From Publishers Weekly
Perkins spent the 1970s working as an economic planner for an international consulting firm, a job that took him to exotic locales like Indonesia and Panama, helping wealthy corporations exploit developing nations as, he claims, a not entirely unwitting front for the National Security Agency. He says he was trained early in his career by a glamorous older woman as one of many “economic hit men” advancing the cause of corporate hegemony. He also says he has wanted to tell his story for the last two decades, but his shadowy masters have either bought him off or threatened him until now. The story as presented is implausible to say the least, offering so few details that Perkins often seems paranoid, and the simplistic political analysis doesn’t enhance his credibility.

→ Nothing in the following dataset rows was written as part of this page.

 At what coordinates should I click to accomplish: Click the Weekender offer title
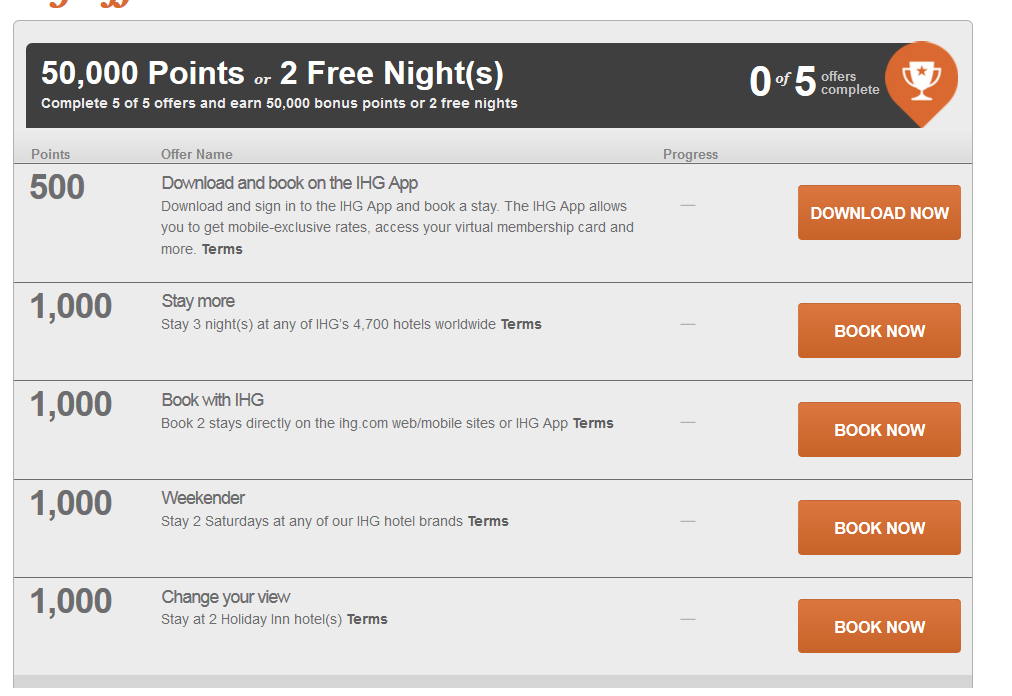tap(203, 498)
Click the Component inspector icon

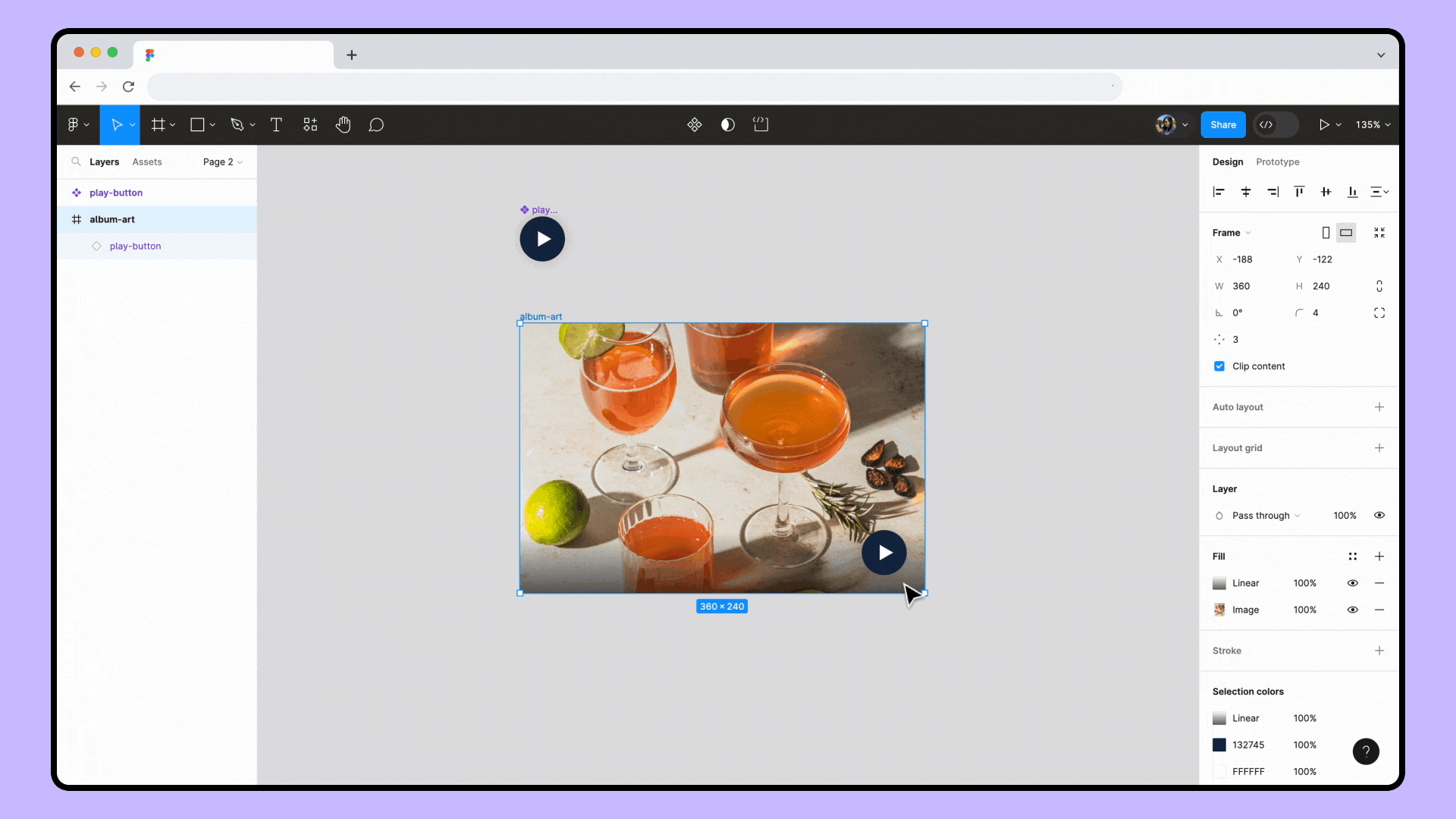click(x=694, y=124)
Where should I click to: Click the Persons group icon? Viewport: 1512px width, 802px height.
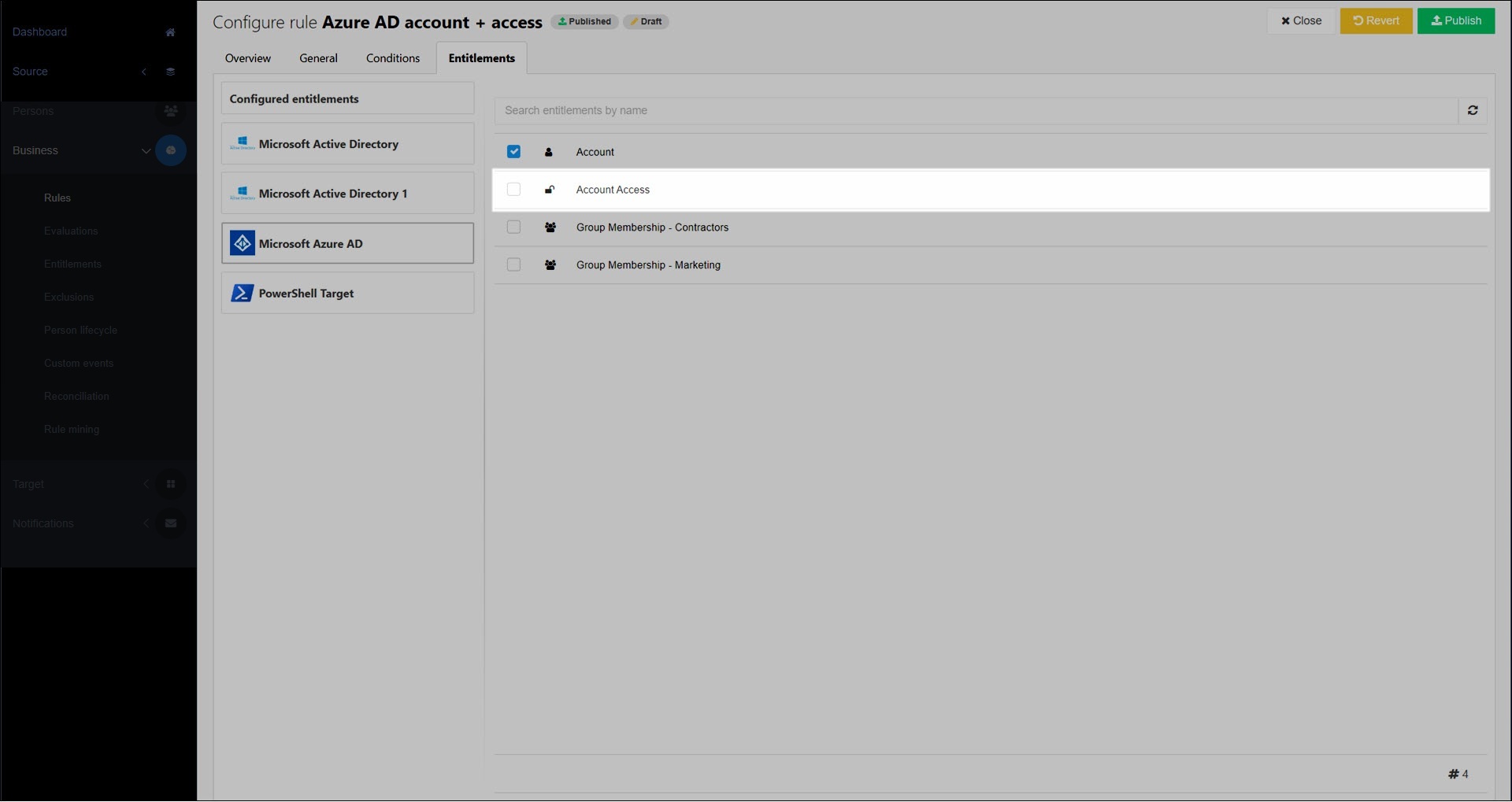[x=170, y=111]
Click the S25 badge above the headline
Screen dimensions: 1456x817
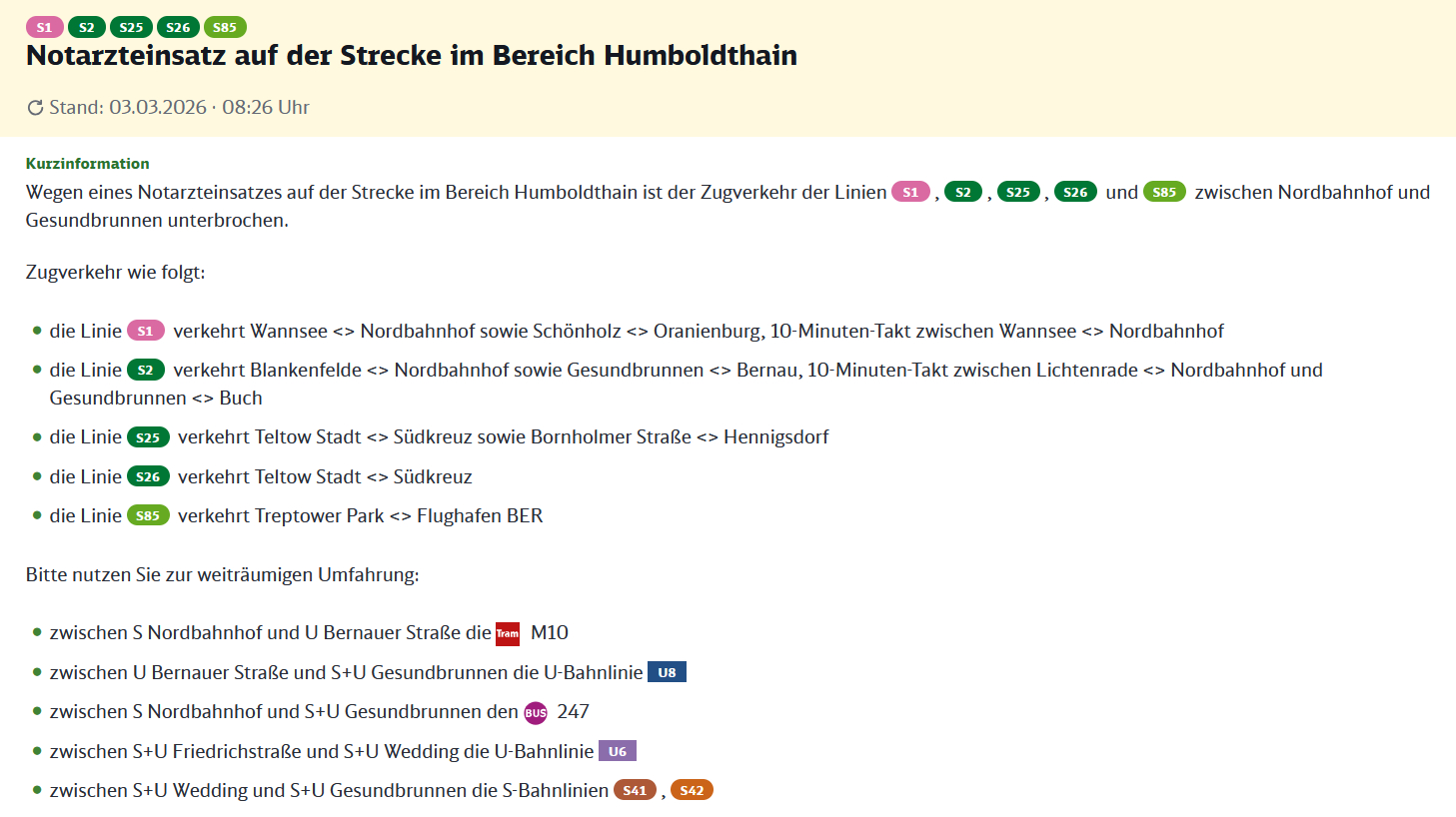coord(131,28)
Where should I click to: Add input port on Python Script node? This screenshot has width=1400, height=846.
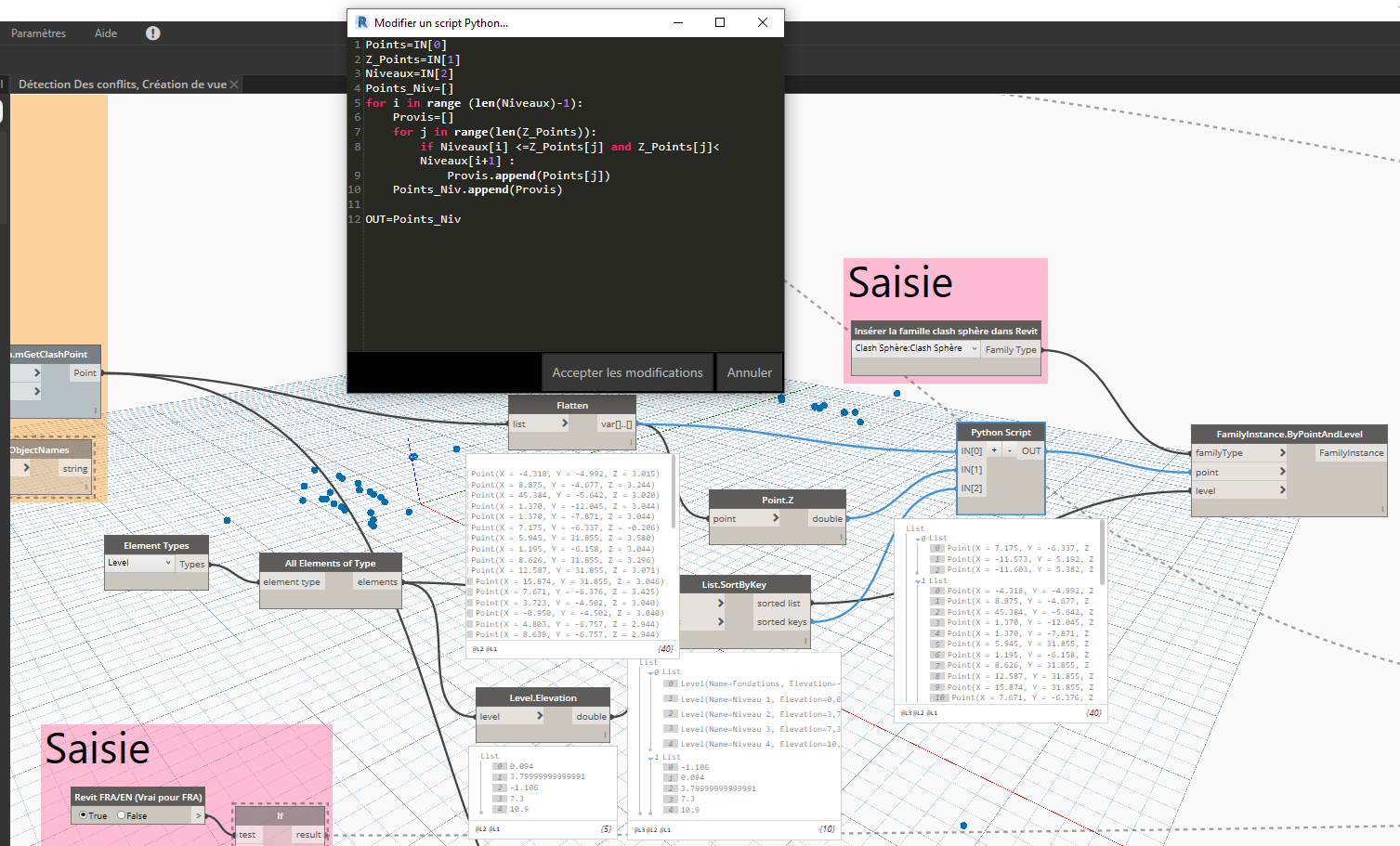[994, 450]
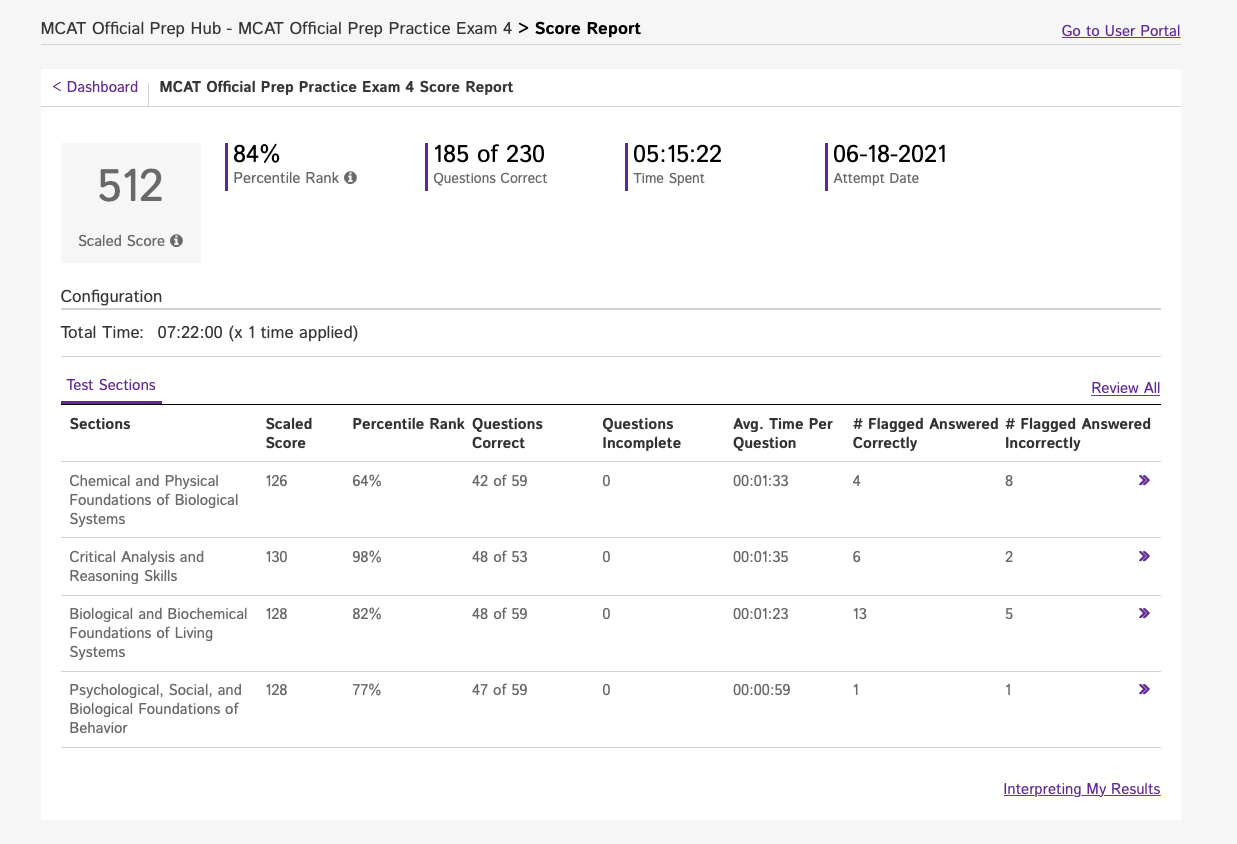Expand Chemical and Physical Foundations section arrow
Image resolution: width=1237 pixels, height=844 pixels.
pos(1144,481)
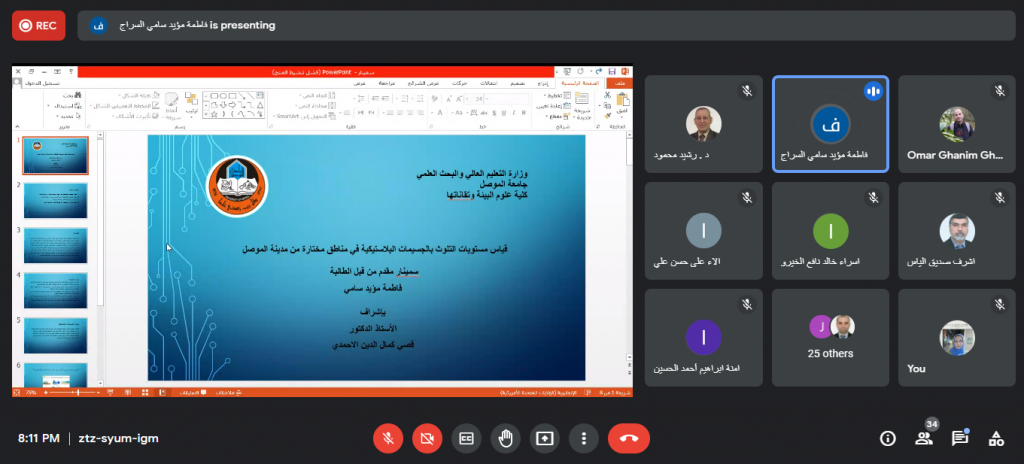Image resolution: width=1024 pixels, height=464 pixels.
Task: Click the Present now screen-share icon
Action: [x=545, y=438]
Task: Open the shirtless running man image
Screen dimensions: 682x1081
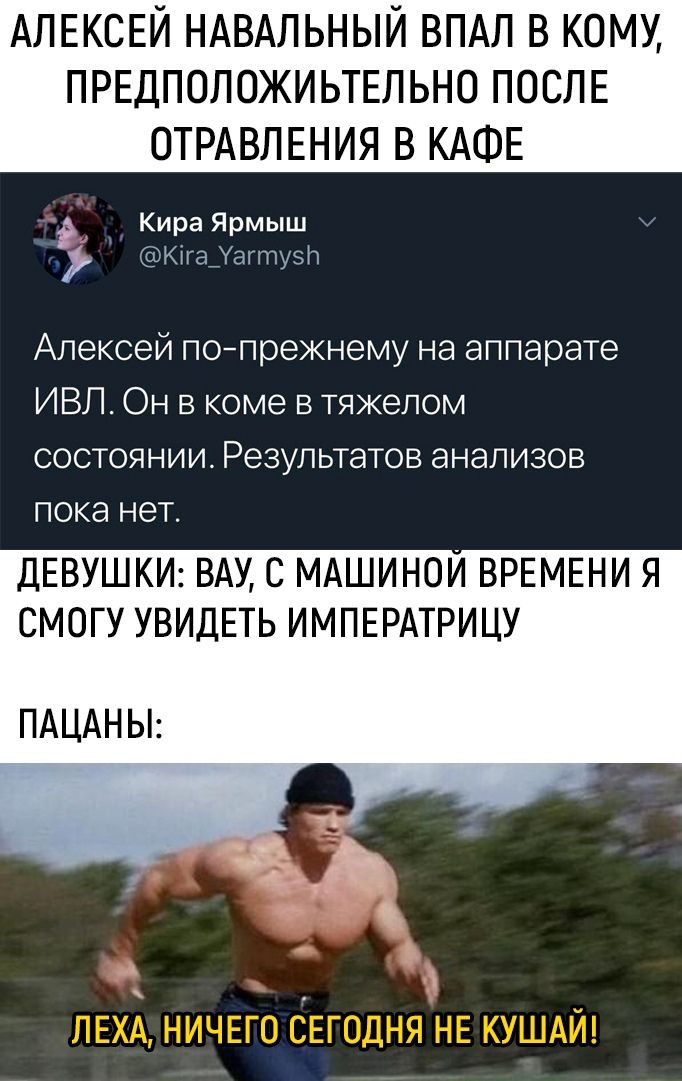Action: tap(341, 922)
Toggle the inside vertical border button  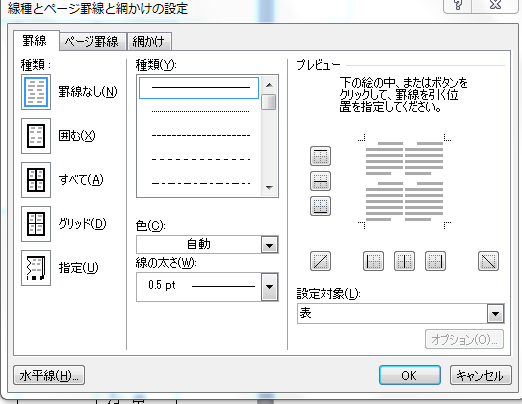click(404, 261)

Despite the claim that his work left him wracked with guilt, the artless prose is emotionally flat and generally comes across as a personal crisis of conscience blown up to monstrous proportions, casting Perkins as a victim not only of his own neuroses over class and money but of dark forces beyond his control. His claim to have assisted the House of Saud in strengthening its ties to American power brokers may be timely enough to attract some attention, but the yarn he spins is ultimately unconvincing, except perhaps to conspiracy buffs.